Lebih lanjut, Pengajar Hukum Tata Negara Kampus Merah-Putih Universitas 17 Agustus 1945 Jakarta itu memaparkan Bawaslu saat ini memiliki Pengawas TPS. Menurut UU No 10 Tahun 2016 tentang Pilkada, setiap Pengawas Kelurahan dapat dibantu satu orang Pengawas TPS di masing-masing TPS. Menurutnya, peran Pengawas TPS ini menjadi sangat strategis.

“Pengawas TPS dapat mengawasi persiapan pemungutan dan penghitungan suara, mengawasi pelaksaan pemungutan suara, termasuk menyampaikan keberatan dalam hal ditemukannya dugaan pelanggaran, kesalahan, dan/atau penyimpangan administrasi pemungutan dan penghitungan suara,” jelas Benny.

Benny menyampaikan ada masalah klasik setiap hajatan pilkada, antara lain politik uang, problematika daftar pemilih, mobilisasi pemilih, intimidasi pemilih, penyalahgunaan formulir C6 (surat pemberitahuan memilih), bahkan transaksi jual beli suara di tingkat penyelenggara pilkada. Karena itu, momentum masa tenang ini harus dilakukan pengawasan melekat oleh Bawaslu.

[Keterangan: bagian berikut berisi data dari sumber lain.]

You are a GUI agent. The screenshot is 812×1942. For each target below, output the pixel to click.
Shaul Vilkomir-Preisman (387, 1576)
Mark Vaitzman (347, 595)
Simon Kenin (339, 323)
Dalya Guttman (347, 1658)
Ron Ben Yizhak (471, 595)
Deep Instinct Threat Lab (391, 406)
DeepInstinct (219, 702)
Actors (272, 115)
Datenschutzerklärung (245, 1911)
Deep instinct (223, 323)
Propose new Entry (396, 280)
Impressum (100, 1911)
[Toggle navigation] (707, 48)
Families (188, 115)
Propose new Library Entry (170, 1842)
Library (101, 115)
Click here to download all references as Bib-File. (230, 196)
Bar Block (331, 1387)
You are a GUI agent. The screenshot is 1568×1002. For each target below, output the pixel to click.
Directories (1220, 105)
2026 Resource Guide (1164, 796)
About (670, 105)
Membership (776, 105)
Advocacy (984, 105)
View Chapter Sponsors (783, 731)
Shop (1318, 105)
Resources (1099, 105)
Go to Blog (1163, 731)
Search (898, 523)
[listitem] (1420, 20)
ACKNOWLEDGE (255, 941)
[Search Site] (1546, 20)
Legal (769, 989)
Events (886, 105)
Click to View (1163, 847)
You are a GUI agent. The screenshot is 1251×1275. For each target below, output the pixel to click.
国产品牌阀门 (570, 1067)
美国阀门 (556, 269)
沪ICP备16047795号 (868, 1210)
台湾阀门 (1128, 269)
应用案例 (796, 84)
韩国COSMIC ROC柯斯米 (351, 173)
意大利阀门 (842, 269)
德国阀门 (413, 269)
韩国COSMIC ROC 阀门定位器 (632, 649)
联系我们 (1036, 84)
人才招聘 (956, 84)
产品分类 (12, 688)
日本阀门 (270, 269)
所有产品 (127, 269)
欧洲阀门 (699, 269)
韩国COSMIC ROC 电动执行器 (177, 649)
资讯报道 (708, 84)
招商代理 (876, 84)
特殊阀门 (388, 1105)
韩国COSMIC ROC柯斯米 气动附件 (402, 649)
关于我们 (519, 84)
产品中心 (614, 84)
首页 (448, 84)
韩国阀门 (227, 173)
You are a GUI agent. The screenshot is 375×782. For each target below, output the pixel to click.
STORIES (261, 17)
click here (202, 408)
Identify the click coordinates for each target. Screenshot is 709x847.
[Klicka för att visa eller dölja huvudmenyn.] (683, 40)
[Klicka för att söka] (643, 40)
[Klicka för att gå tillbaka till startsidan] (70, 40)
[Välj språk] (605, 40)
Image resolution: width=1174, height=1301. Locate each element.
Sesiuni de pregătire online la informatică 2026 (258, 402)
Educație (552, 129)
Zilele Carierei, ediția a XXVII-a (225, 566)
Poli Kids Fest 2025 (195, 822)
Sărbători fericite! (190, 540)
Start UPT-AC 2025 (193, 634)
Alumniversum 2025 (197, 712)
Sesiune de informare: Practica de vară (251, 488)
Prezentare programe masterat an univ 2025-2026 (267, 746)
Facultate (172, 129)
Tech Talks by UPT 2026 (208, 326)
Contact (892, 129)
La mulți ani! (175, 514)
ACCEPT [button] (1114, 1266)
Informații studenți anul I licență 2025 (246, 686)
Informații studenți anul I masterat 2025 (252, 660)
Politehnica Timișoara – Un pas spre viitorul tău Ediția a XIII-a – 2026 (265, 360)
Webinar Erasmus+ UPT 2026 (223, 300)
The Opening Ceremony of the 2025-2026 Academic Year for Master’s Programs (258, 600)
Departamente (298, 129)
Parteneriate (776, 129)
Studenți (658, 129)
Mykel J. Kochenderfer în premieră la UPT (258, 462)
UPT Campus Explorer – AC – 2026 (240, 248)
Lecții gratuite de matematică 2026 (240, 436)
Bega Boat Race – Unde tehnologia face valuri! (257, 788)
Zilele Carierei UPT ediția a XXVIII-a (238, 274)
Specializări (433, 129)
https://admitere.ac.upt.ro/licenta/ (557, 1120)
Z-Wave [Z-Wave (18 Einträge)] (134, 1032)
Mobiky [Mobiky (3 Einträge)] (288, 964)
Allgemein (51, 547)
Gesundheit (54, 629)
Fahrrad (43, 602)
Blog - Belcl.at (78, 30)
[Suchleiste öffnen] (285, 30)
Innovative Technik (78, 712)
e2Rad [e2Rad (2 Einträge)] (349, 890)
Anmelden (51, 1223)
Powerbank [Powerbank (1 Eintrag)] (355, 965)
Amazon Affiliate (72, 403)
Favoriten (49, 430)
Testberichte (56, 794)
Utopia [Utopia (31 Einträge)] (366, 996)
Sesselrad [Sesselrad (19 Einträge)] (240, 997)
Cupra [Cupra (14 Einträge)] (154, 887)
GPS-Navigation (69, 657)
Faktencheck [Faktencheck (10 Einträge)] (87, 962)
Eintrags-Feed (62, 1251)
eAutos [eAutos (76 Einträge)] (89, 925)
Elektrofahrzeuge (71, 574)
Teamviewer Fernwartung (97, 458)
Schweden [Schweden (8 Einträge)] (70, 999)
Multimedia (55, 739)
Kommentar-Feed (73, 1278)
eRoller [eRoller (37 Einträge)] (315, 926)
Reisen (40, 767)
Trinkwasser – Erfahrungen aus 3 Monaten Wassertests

“Bawaslu harus dapat melakukan pencegahan terhadap segala problematika tersebut, lakukan sosialisasi kepada peserta pilkada dan masyarakat supaya tidak melakukan pelanggaran. Dan, berkoordinasi dengan jajaran KPU untuk mencegah terhadap pelbagai potensi pelanggaran pada hari pemungutan suara tanggal 27 Juni 2018 nanti,” pungkas alumnus Program Pascasajarna Fakultas Hukum Universitas Indonesia itu.